La SARL Auvergne Packaging réplique que la SAS O-I France ne démontre ni déloyauté qui lui serait imputable ni préjudice en résultant.

Réponse de la cour

En application des articles 1103, 1104 et 1194 du code civil (anciennement 1134) applicables au litige en vertu de l'article 9 de l'ordonnance n° 2016-131 du 10 février 2016, les conventions légalement formées, qui tiennent lieu de loi à ceux qui les ont faites et ne peuvent être révoquées que de leur consentement mutuel ou pour les causes que la loi autorise, doivent être exécutées de bonne foi. Et, en vertu des dispositions des articles 1231-1 à 4 (anciennement 1147, 1149 et 1150) du code civil, le débiteur est condamné, s'il y a lieu, au paiement de dommages et intérêts, soit à raison de l'inexécution de l'obligation, soit à raison du retard dans l'exécution, s'il ne justifie pas que l'exécution a été empêchée par la force majeure, les dommages et intérêts dus au créancier étant, en général, de la perte qu'il a faite et du gain dont il a été privé et le débiteur n'étant tenu que des dommages et intérêts qui ont été prévus ou qu'on a pu prévoir lors du contrat, sauf lorsque l'inexécution est due à une faute lourde ou dolosive, les dommages et intérêts ne comprenant quoi qu'il en soit que ce qui est une suite immédiate et directe de l'inexécution.

Si la faute de la SARL Auvergne Packaging, qui a dissimulé une information décisive puisqu'elle touchait à la pérennité des relations et a rompu brutalement et sans motif légitime les relations contractuelles qui reposaient, en l'absence d'écrit, sur un contrat verbal à durée indéterminée, est acquise, la SAS O-I France n'explique pas la nature du préjudice dont elle poursuit la réparation. Même en admettant qu'il soit moral, elle ne fournit pas le moindre élément permettant d'en apprécier la réalité et la consistance.

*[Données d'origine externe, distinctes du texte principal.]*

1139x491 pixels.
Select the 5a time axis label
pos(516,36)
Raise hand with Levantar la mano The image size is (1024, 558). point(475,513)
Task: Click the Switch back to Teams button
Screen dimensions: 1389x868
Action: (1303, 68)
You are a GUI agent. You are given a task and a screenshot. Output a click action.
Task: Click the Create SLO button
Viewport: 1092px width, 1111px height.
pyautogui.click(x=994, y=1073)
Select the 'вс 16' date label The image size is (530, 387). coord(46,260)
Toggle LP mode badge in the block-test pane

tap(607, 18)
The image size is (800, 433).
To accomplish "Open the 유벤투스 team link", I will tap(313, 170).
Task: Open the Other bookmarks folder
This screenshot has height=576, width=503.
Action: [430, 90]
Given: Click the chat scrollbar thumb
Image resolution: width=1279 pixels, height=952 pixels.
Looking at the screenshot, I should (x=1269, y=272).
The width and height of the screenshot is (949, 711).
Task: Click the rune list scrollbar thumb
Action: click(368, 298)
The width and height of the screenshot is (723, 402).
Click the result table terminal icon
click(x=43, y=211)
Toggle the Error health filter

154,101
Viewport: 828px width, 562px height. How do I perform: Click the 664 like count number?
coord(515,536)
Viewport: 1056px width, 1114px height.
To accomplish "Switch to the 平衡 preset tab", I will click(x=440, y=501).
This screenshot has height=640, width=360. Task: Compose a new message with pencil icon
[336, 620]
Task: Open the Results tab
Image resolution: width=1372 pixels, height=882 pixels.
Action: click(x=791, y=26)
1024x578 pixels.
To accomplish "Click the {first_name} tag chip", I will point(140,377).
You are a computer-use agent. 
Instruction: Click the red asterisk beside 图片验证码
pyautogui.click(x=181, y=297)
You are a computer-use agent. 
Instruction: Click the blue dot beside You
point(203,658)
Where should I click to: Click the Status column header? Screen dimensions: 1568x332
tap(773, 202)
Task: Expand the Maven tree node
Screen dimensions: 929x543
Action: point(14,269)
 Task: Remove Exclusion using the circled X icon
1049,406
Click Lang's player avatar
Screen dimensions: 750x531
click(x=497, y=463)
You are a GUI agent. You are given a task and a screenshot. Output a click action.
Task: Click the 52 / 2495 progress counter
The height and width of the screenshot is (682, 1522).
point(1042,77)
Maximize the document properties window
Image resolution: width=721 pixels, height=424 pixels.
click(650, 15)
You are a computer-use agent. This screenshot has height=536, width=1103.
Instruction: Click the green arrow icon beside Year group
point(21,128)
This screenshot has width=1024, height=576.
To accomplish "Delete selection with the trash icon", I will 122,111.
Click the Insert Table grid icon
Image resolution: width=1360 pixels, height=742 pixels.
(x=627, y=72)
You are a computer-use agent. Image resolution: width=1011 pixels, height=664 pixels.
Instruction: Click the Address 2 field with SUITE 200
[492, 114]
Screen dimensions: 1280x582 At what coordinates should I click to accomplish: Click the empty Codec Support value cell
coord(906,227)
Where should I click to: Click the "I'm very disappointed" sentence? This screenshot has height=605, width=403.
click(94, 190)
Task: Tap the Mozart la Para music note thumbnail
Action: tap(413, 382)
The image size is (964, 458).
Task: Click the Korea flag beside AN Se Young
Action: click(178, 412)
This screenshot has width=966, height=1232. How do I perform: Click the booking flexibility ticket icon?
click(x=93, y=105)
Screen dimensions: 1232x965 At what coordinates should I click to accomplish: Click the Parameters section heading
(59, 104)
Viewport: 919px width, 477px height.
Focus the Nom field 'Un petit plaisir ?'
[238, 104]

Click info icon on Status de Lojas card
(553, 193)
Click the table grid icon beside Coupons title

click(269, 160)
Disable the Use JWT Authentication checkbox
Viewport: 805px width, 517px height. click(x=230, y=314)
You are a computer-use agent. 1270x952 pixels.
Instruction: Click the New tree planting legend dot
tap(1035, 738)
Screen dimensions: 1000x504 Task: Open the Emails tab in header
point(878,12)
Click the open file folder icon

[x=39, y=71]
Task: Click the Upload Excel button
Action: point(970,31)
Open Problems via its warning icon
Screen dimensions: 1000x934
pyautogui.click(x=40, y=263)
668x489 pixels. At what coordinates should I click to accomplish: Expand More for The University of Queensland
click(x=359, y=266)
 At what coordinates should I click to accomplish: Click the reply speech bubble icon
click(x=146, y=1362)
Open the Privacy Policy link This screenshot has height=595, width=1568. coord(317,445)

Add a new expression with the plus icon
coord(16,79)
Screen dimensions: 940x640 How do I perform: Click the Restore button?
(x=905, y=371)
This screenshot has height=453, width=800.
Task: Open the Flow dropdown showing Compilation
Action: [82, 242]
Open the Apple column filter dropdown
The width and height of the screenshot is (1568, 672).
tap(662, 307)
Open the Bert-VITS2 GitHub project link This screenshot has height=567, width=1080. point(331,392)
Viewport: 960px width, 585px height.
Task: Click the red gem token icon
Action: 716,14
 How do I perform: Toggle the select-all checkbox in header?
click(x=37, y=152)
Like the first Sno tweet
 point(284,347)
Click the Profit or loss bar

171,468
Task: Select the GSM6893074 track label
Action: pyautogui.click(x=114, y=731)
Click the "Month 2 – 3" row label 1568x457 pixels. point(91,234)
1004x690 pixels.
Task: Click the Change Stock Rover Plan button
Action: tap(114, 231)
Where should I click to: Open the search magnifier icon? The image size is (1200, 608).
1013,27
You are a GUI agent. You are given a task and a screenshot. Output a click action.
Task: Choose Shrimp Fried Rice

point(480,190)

En conséquence, le jugement entrepris sera confirmé en ce qu'il a rejeté les demandes indemnitaires reconventionnelles de la SAS O-I France.

4°) Sur les frais irrépétibles et les dépens

Le jugement entrepris sera confirmé en ses dispositions relatives aux frais irrépétibles et aux dépens.

Succombant, la SARL Auvergne Packaging, dont la demande au titre des frais irrépétibles sera rejetée, sera condamnée à supporter les entiers dépens d'appel ainsi qu'à payer à la SAS O-I France la somme de 10 000 euros en application de l'article 700 du code de procédure civile.

PAR CES MOTIFS

La cour, statuant par arrêt contradictoire mis à la disposition des parties au greffe,

Dit que la déclaration d'appel complétée d'une annexe est régulière et que l'effet dévolutif a joué sans restriction ;

Confirme le jugement entrepris en toutes ses dispositions soumises à la Cour ;

Y ajoutant,

Rejette la demande de la SARL Auvergne Packaging au titre des frais irrépétibles ;

Condamne la SARL Auvergne Packaging à payer à la SAS O-I France la somme de 10 000 euros en application de l'article 700 du code de procédure civile ;

Condamne la SARL Auvergne Packaging à supporter les entiers dépens d'appel.